We invite contributions from WG members and contributors that explore care as an ethical, affective, and material practice – one that engages with mental and physical well-being, accessibility, and disability – while also questioning and challenging the dynamics of exploitation, manipulation, and labour extraction within AI-driven systems. Central to this inquiry is the question: How can performance-making engage AI in practices of care that contribute to a sustainable and equitable future?
We also invite reflections on what forms of collaboration between human performers, AI systems, and other-than-human environments might enable ethically grounded modes of co-creation and caring for the planet and its futures.

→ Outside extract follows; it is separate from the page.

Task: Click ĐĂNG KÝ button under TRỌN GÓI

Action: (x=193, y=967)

How can we read contemporary intermedial practices as collaborative relations or assemblages? How do technologically enabled performance practices confront and subvert binary oppositions as well as colonial, racist, sexist, or otherwise oppressive thinking? How might they also resist polarisation that arises from the politics of fear and the dynamics of advanced capitalism entangled within our current democracies?
Motivated by our desire to extend the Performance and New Technologies Working Group (PNT WG) discussions and share them with the readers of IJPADM, we aim to think through collaboration by practising and mapping collaboration. This reflection may take the form of co-authored articles, single-authored pieces emerging from collaborative practices, practice-research reports that involve collective making, interviews between scholars and practitioners from within and beyond the PNT WG, or media essays and dialogues that emerge from cross-disciplinary conversations. Together, these contributions will map new territories of care, collaboration, and creative ethics in the unfolding landscape of AI-driven performance.

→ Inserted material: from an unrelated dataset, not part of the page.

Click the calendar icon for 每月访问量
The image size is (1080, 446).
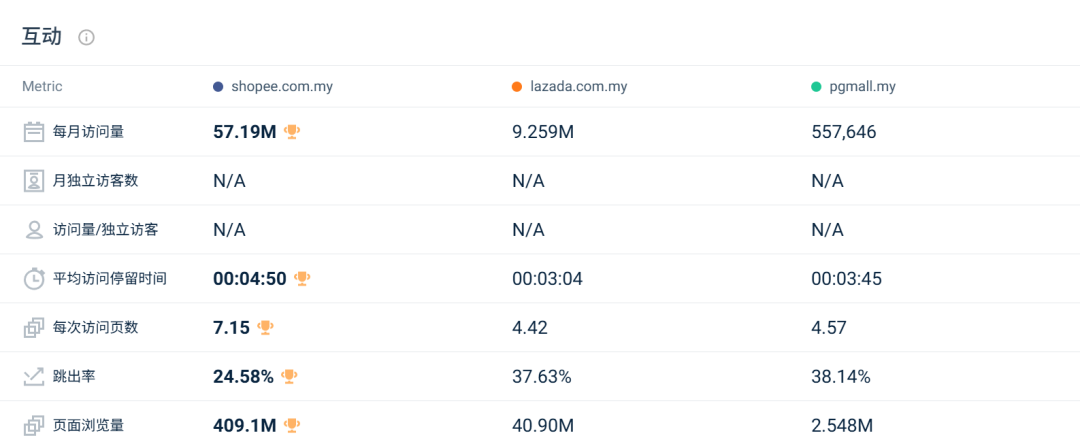pos(34,131)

The deadline for submitting your articles and documents to the journal is Monday 1 June 2026.
Please submit your contributions online through Editorial Manager and select ‘TaPRA Affiliated Issue’ when prompted by the system.
https://www.editorialmanager.com/rpdm/
The International Journal of Performance Arts & Digital Media is a double blind peer-review journal published by Taylor & Francis (Routledge) and a typical paper for IJPADM should be between 6000 and 8000 words, inclusive of tables, references, figure captions, footnotes, endnotes. The length for documents can be shorter, also depending on the visual context of the work submitted.
Before you submit your work, please make sure that it follows the journals style guidelines as published on the website.
Successful articles will appear online and in print in May 2027.
Please do not hesitate to contact the editors with any questions you might have regarding the process: Joseph Dunne-Howrie joseph.dunne-howrie@rosebruford.ac.uk, Anka Makrzanowska a.makrzanowska@arts.ac.uk, Bianca Mastrominico bmastrominico@qmu.ac.uk
We look forward to receiving your submissions.
References
Braidotti, R. (2013) The Posthuman. Cambridge: Polity Press.
Braidotti, R. (2022) ‘The Virtual as Affirmative Praxis: A Neo-Materialist Approach.’ Humanities, 11(3), 62.
Crawford, K. (2022) Atlas of AI: Power, Politics, and the Planetary Costs of Artificial Intelligence. New Haven, Conneticut: Yale University Press.
Lavender, A. (2025). ‘Looking Before, Looking After: The Intersecting Trajectories of Gen AI, Gen Alpha, and Concepts of Care’ [conference paper]. TaPRA Annual Conference 27-29 August, University of Warwick.